Conformément à l'article 11 du premier contrat, les relations contractuelles entre parties ont commencé, le 1er janvier 1981.
Le dernier contrat de distribution a été conclu en date du 20 septembre 1996 et ce, pour une durée indéterminée;
2. en 1988, la SA Ets Michel Lecoq est devenue concessionnaire de la marque Suzuki;
3. le 1er octobre 1999, les droits et obligations de la SA Honda Benelux ont été repris par HME-North;
4. par lettre recommandée du 28 août 2000, HME-North a notifié à la SA Ets Michel Lecoq la résiliation des relations contractuelles moyennant un délai de préavis de 15 mois (...).
III. | Discussion |
(...)
4. | Quant à l'indemnité compensatoire de préavis |
Pour contester le bien-fondé de la demande de paiement d'une indemnité compensatoire de préavis, HME-North fait valoir les moyens suivants:
- à titre principal, que le délai de préavis accordé est conforme à l'article 31 2 du contrat de concession du 20 septembre 1996, lui-même conforme au règlement européen 1475/95;
- à titre subsidiaire, qu'au regard de la loi du 27 juillet 1961, un préavis de 15 mois est raisonnable.

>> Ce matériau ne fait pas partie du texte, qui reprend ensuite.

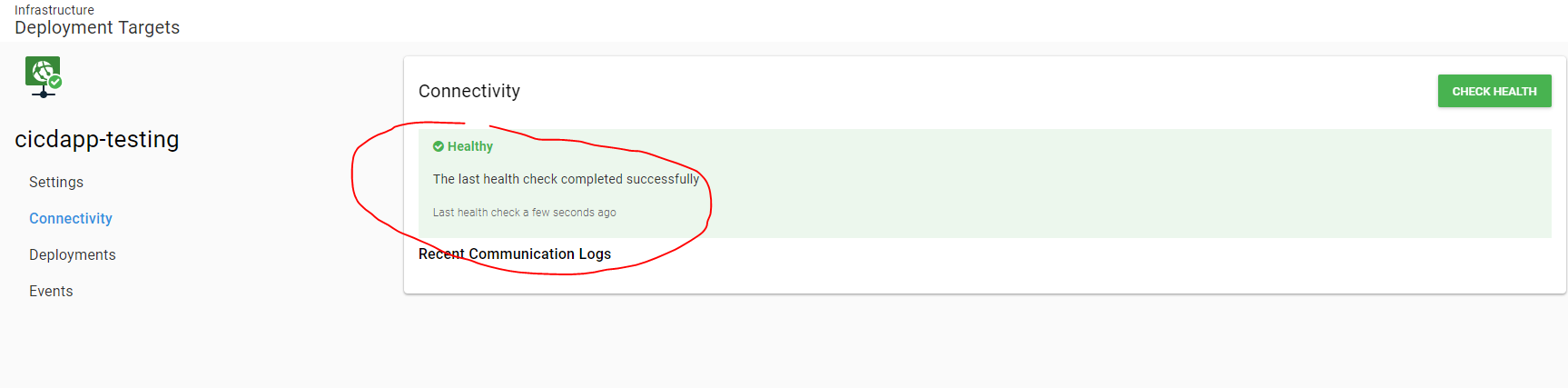The width and height of the screenshot is (1568, 388).
Task: Click the Connectivity panel heading
Action: (469, 91)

a. Le contrat de concession au regard du règlement 1475/95 |
1. Pour conclure au caractère suffisant du délai de 15 mois accordé à la SA Ets Michel Lecoq, HME-North invoque:
- d'une part, l'article 5, § 3 du règlement 1475/95 de la Commission du 28 juin 1995, concernant l'application de l'article 85, § 3, du traité à des catégories d'accords de distribution et de service de vente et d'après-vente de véhicules automobiles, lequel prévoit que:
“Les conditions d'exemption prévues aux paragraphes 1 et 2 ne préjugent pas du droit du fournisseur de résilier l'accord moyennant un préavis d'au moins un an en cas de nécessité de réorganiser l'ensemble ou une part substantielle du réseau”;
- et d'autre part, l'article 312 du contrat du 20 septembre 1996 rédigé de la manière suivante: “Le fournisseur aura le droit de résilier le présent contrat moyennant notification d'un préavis d'un an minimum, s'il doit réorganiser son réseau de distribution ou une partie importante de celui-ci”;
2. La question à trancher est donc de savoir si en respectant le préavis fixé par le règlement européen 1475/95 et le contrat liant les parties, la partie qui résilie a rempli toutes ses obligations légales ou si l'autre partie peut prétendre à un préavis “raisonnable” plus long conformément aux principes résultant de la loi de 1961.
À cet égard, ledit règlement 1475/95 de la Commission “n'empêche nullement le concessionnaire de se prévaloir des dispositions plus favorables prévues par les dispositions impératives de la loi du 27 juillet 1961 et de réclamer une indemnité compensatoire lorsque le préavis accordé n'est pas suffisant” (par analogie avec Liège 12 octobre 1993, Cass. 6 octobre 1995 et Anvers 13 février, 1996, cités par D. Van Bunnen, “Chronique de jurisprudence. La distribution automobile (1985-1997)”, J.T. 1998, pp. 755-756 , P. Kileste et C. Staudt, “Le règlement n° 1400/2002 du 31 juillet 2002 de la Commission européenne en matière de distribution automobile”, J.T. 2003, p. 148 ).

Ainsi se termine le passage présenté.